プロセスの設定とプロセス・テンプレートの関係
自分のプロジェクトで設定したいプロセスについては、RTC上でプロジェクトを作成したときに選択したプロセス・テンプレートによってそのデフォルトのプロセスが決まります。
プロジェクトを作成する手順については、「はじめて使うJazzシリーズ」の第1回の「プロジェクトの作成」を参照するとよいでしょう。
RTCに含まれているデフォルトのプロセス・テンプレートは以下の5種類があります。
- EclipseWayプロセス
- OpenUPプロセス
- シンプル・チーム・プロセス
- アジャイル・プロセス
- スクラム
これらのいずれかを選択することで、プロセスとして定義すべき役割や必要となるワークアイテム、ルールなどが決定されます。
その例として、選択したプロセス・テンプレートに応じて、プロジェクトで指定できる役割の種類が異なることをお見せしましょう。
このシリーズの第1回でプロジェクトを作成した際には、スクラムを選択してプロジェクトを作成しました。その際にメンバーを定義する中で併せて役割も指定しました。
スクラムでは4つの役割が定義されていましたが、他のプロセス・テンプレートを採用したときにはどのように変わるかを見てみましょう。
次の図はプロセス・テンプレートとしてEclipseWayプロセスを選択したときの役割の指定の画面です。EclipseWayプロセスでは2種類の役割が定義されています。
次の図はOpenUPプロセスをプロセス・テンプレートとして選択したときの役割の指定画面です。OpenUPプロセスでは、6種類の役割が定義されていることが分かります。
プロセス・テンプレートによって役割の違いがあることを理解してもらいましたが、これと同様にワークアイテムの種類、自動生成されるワークアイテム、ワークフロー、開発者がアクションを起こしたときのルール、ワークアイテムの状態遷移などをプロセス・テンプレートごとに設定しておくことができます。

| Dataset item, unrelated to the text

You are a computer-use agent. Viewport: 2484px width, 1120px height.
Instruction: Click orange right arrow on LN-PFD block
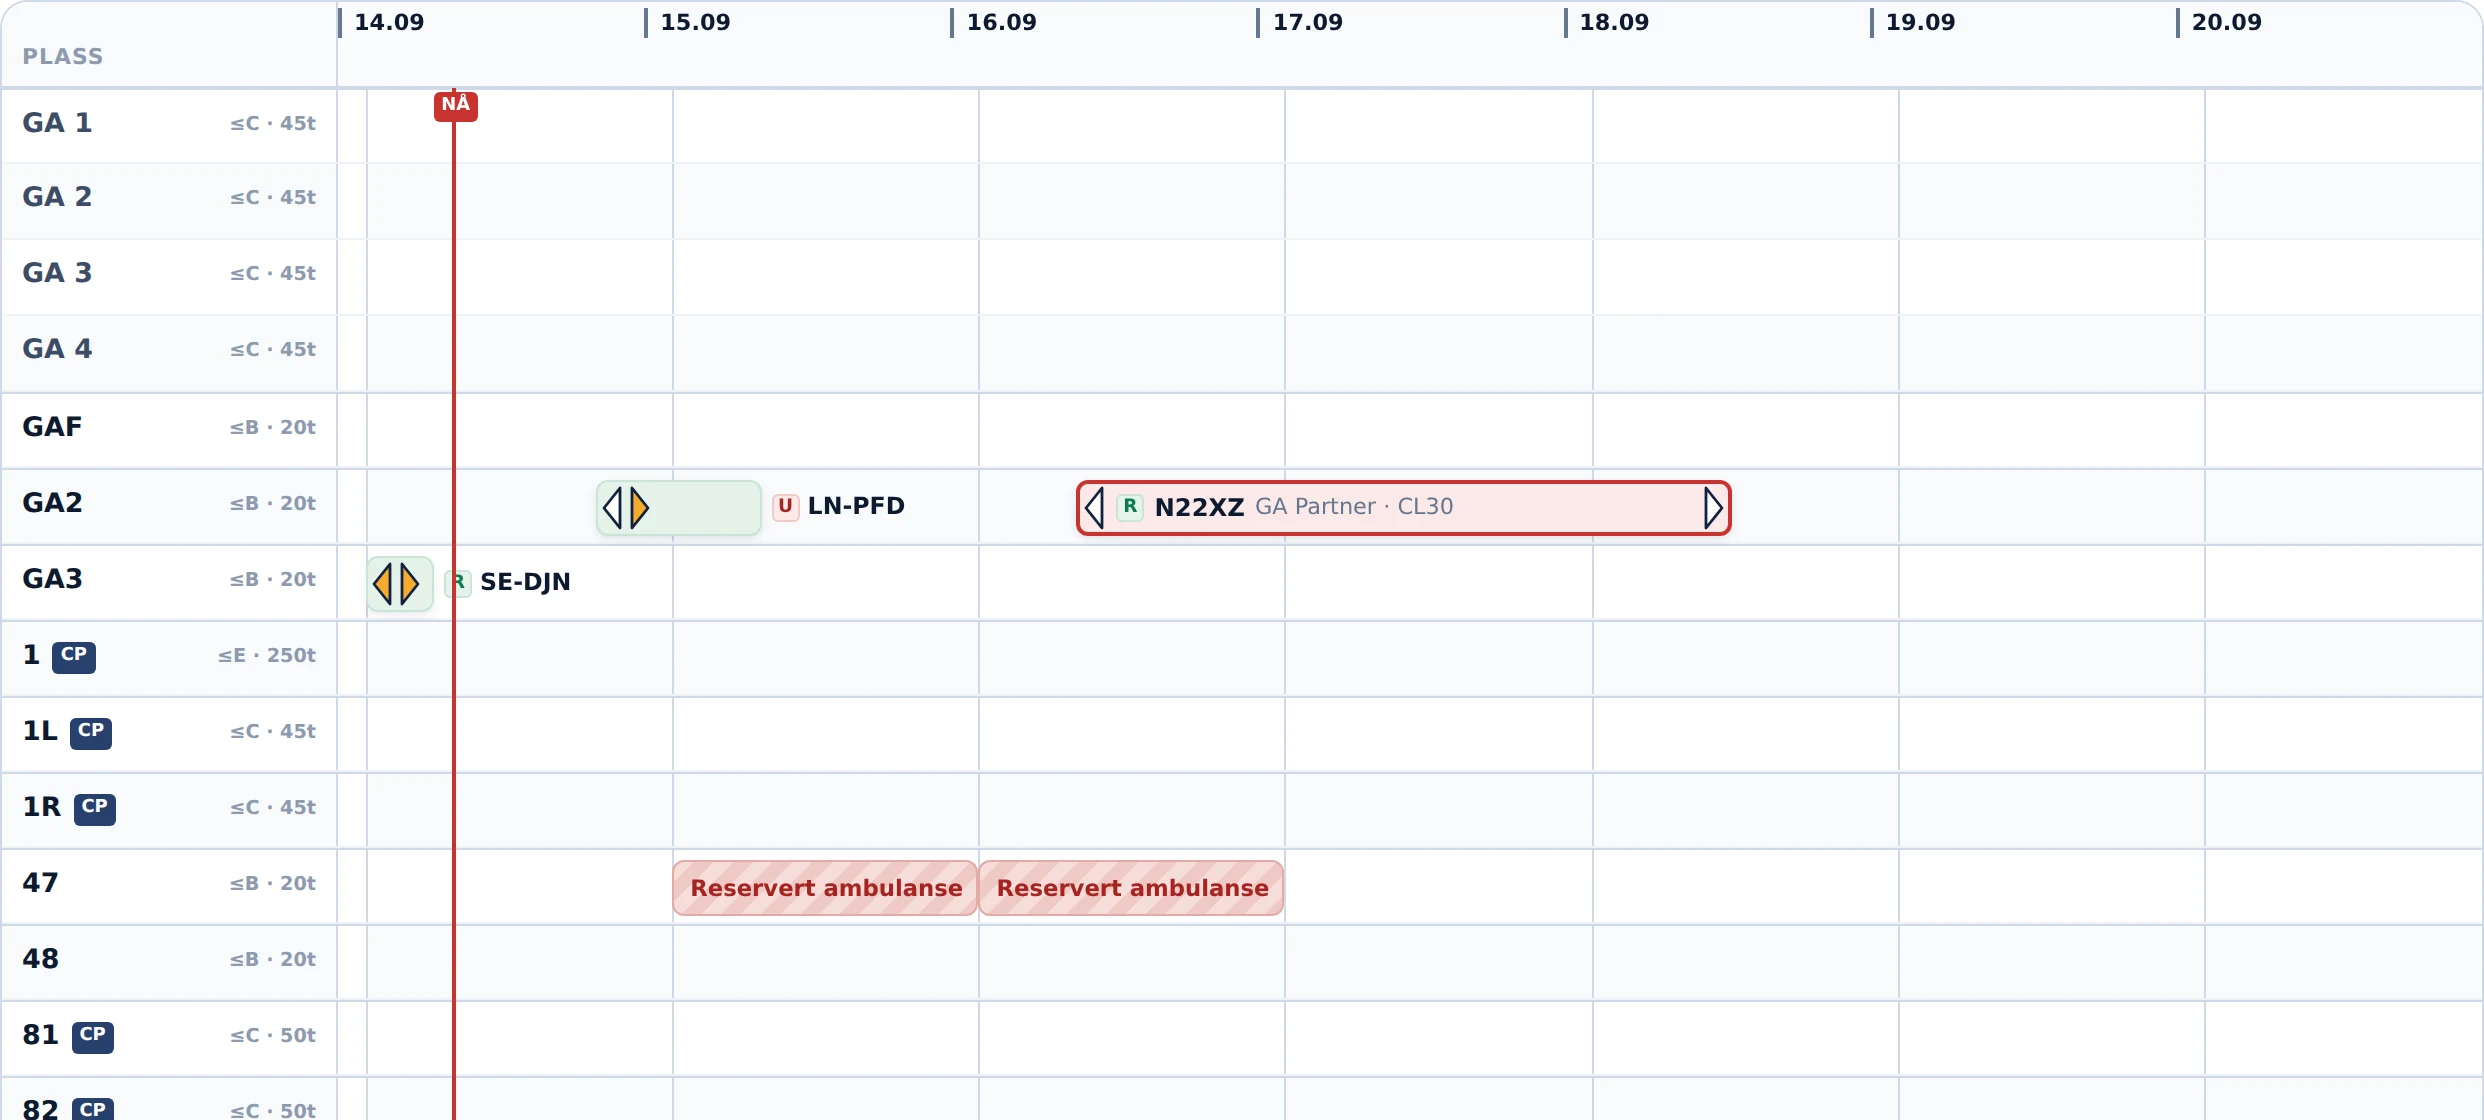pos(640,508)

このようにプロセスの設定はプロジェクト作成の際に選択したプロセス・テンプレートによって大筋決定されるということが分かりました。
この先は、テンプレートに定義されているデフォルトの設定を、プロジェクトのレベルで変更して自分たちのプロジェクトに合ったプロセスを定義することについて説明していきたいと思います。なお、この先の説明では、ここまでの連載と同様にスクラムのプロセス・テンプレートを使用したプロジェクトで操作していくことにします。
第1回では、RTCのバージョン1.0.1.1M1を用いていましたが、現在は製品版のバージョン1.0.1.1がリリースされていますので今回の記事ではそれを用いています。そのため、第1回の記事の画面とは多少変更があります。特に日本語翻訳部分でいくつかの改善がされています。
今回確認するプロセス・エンアクトメントのシナリオ
RTCでプロジェクトのプロセスに関連する設定項目は非常に多く用意されています。
これらは、プロジェクト・エリアを開いた画面の「プロセス構成」タブで設定することができます。
今回はページの都合上すべての設定を細かくご説明するわけにはいきませんので、以下の代表的なシナリオを用意しました。これらに沿ってRTCの動きとその設定方法について見ていくことにしましょう。
- シナリオ1)
ソース管理において提出時にワークアイテムの関連付けを必須とする。 - シナリオ2)
役割ごとにできる操作を変える。 - シナリオ3)
シナリオ1)において時期によってルールを変える。
プロセス構成を変更するには、RTCのStandard Editionが必要です。Express Editionを使用している場合は、セキュリティ制御可能な箇所が限定されています。以下のシナリオについてもStandard Editionであることが前提となります。
Express Editionを使用した場合、誰もがほぼ全部可能になるという緩いセキュリティになりますので注意してください。また、Express Editionでも以下の設定が画面上は行えるのですが、ツールの振る舞いはそれらを無視する形になるので、注意が必要です。